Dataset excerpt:
-- Begin --

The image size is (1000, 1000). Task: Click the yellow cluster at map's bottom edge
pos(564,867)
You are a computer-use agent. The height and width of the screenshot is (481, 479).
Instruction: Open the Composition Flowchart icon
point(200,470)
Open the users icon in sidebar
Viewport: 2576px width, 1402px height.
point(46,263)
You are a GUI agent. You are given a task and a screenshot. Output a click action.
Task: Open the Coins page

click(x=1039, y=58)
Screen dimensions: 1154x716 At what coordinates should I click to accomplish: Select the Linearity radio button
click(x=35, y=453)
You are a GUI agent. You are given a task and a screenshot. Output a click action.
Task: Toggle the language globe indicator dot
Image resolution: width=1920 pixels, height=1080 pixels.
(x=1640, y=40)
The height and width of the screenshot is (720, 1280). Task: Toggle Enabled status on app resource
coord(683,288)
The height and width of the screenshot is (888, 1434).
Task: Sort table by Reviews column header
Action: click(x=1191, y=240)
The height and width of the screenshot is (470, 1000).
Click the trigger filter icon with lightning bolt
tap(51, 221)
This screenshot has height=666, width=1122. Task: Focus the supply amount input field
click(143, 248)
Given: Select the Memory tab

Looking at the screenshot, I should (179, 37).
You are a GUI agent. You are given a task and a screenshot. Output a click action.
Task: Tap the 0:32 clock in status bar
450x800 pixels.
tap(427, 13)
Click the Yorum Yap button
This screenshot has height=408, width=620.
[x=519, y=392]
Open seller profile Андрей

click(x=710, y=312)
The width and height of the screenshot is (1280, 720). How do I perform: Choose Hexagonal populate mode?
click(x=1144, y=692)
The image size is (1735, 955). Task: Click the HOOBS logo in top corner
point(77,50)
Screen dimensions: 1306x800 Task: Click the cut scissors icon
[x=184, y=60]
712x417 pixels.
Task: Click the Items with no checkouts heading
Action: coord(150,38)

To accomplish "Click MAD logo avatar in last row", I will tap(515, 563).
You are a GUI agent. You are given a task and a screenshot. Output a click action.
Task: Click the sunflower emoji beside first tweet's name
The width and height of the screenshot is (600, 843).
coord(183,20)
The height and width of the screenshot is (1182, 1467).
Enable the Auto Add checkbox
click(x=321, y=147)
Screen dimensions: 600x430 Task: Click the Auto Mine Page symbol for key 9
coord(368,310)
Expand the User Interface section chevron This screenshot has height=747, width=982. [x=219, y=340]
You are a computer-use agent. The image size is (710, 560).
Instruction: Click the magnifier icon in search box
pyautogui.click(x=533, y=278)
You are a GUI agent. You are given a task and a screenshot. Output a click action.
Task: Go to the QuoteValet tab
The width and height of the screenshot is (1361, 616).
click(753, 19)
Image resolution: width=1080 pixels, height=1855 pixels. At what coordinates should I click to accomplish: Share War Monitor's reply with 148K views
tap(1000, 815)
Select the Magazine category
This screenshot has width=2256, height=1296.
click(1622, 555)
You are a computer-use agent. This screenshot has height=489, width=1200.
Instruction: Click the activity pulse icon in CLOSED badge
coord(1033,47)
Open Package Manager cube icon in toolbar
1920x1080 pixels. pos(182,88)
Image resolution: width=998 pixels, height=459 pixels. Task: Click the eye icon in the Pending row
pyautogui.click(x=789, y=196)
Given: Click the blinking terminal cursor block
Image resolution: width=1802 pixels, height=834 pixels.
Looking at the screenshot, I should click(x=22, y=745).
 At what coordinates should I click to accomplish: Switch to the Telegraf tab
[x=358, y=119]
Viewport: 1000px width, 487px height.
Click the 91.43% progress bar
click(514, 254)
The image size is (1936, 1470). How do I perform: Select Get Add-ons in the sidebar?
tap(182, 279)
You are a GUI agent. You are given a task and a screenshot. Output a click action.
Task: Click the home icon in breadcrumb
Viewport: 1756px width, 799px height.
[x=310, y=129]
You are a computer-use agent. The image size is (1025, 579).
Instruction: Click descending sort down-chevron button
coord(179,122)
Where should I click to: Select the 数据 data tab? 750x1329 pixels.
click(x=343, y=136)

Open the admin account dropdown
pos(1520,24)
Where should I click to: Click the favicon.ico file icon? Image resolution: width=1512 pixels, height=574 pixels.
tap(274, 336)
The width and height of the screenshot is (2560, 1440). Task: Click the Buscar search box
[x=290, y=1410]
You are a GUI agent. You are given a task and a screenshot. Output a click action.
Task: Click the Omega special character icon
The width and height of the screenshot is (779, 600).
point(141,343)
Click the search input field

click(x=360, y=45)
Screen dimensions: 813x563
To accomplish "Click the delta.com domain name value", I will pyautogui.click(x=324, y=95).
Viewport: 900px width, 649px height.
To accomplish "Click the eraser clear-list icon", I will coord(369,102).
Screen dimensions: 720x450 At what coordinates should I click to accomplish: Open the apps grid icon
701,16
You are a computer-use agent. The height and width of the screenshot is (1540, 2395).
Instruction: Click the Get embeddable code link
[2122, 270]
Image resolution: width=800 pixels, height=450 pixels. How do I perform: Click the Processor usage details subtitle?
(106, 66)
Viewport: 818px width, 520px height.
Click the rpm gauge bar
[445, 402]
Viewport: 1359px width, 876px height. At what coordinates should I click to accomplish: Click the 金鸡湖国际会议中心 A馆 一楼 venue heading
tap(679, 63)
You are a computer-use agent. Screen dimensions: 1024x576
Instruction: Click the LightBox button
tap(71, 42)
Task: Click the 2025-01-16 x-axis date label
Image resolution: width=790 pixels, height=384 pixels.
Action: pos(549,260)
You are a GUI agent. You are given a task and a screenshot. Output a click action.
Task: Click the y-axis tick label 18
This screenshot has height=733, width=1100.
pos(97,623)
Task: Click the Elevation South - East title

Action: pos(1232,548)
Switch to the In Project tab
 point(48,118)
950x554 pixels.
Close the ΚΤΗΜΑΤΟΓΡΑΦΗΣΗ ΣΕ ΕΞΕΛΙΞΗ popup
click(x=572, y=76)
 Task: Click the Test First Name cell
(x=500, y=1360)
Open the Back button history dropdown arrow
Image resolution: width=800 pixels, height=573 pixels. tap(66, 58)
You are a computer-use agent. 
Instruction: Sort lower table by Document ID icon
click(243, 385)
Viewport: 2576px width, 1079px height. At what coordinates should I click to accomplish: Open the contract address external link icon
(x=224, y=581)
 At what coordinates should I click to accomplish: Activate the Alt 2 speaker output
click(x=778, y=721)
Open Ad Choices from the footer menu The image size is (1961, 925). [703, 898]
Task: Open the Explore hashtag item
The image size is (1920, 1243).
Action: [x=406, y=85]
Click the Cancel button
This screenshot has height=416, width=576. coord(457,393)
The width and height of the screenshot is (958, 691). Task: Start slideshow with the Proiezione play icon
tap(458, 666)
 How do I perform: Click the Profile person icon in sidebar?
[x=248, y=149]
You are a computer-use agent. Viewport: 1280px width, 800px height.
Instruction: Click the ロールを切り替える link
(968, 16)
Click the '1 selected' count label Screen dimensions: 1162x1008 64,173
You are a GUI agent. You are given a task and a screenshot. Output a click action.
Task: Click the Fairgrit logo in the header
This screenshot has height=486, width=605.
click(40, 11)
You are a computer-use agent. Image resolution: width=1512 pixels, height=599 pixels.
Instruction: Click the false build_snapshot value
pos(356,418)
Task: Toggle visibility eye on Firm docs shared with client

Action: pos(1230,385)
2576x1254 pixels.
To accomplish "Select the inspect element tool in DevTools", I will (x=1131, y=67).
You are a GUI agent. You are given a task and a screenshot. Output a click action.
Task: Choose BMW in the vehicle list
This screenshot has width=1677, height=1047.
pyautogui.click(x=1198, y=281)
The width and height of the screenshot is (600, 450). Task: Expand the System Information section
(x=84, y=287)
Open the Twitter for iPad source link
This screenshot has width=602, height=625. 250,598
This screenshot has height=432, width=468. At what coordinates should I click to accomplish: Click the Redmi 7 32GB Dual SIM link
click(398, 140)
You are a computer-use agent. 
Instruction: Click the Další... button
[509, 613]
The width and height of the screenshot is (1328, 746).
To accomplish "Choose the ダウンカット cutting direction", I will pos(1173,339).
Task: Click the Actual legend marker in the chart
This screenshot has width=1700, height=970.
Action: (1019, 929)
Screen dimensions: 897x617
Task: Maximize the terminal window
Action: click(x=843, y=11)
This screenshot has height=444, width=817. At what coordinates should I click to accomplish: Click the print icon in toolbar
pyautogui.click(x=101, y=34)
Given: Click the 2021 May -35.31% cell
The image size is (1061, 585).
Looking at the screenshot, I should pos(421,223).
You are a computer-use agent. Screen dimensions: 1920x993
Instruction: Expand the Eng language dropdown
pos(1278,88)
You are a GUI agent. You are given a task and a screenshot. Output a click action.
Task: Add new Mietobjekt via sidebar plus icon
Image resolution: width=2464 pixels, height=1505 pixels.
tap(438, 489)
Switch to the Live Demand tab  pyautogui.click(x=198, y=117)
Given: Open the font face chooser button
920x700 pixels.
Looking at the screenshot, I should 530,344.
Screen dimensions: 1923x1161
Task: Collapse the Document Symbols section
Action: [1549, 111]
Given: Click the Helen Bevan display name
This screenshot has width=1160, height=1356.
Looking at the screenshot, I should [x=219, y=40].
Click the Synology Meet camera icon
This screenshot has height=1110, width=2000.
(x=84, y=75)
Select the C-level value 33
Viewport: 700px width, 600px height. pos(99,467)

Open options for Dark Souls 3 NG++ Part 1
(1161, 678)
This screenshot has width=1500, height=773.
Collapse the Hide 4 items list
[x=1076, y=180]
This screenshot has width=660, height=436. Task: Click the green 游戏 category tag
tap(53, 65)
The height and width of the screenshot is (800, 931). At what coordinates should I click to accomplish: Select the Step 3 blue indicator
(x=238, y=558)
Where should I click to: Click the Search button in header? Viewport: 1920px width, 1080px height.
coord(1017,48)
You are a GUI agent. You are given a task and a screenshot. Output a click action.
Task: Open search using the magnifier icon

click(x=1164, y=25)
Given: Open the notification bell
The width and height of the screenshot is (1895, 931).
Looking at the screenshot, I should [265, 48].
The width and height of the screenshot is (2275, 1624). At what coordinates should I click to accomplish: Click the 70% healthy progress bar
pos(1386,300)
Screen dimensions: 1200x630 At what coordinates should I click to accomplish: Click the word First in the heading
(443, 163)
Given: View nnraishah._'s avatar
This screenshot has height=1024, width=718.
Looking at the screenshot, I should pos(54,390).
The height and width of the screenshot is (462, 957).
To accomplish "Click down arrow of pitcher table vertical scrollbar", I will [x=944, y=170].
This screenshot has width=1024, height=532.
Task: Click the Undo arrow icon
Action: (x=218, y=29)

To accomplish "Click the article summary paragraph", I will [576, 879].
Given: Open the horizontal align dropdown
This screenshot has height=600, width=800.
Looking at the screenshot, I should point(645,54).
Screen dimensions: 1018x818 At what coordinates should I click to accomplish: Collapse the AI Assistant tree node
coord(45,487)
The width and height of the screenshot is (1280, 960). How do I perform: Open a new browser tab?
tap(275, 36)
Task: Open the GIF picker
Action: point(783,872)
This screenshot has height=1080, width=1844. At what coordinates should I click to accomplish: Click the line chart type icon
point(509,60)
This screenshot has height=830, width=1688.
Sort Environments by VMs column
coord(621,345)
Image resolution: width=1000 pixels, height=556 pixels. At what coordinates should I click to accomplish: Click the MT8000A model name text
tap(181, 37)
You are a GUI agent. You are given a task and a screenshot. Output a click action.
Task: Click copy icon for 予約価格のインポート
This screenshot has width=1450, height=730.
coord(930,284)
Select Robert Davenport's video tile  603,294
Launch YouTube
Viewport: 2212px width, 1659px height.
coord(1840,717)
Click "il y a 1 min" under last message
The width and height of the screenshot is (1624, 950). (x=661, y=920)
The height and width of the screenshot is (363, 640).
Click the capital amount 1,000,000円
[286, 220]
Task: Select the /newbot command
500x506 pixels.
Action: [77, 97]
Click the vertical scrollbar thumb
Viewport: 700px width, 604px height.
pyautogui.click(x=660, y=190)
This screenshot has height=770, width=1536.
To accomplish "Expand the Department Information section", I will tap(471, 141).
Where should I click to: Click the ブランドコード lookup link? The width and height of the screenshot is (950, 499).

-- End --

- **Aim**: Copy the lines of the entries above from the line containing "How do I perform: Click the Profile" through the line containing "click(40, 11)", inclusive, reproducing each one without any change.

- **Written response**:
 How do I perform: Click the Profile person icon in sidebar?
[x=248, y=149]
You are a computer-use agent. Viewport: 1280px width, 800px height.
Instruction: Click the ロールを切り替える link
(968, 16)
Click the '1 selected' count label Screen dimensions: 1162x1008 64,173
You are a GUI agent. You are given a task and a screenshot. Output a click action.
Task: Click the Fairgrit logo in the header
This screenshot has height=486, width=605.
click(40, 11)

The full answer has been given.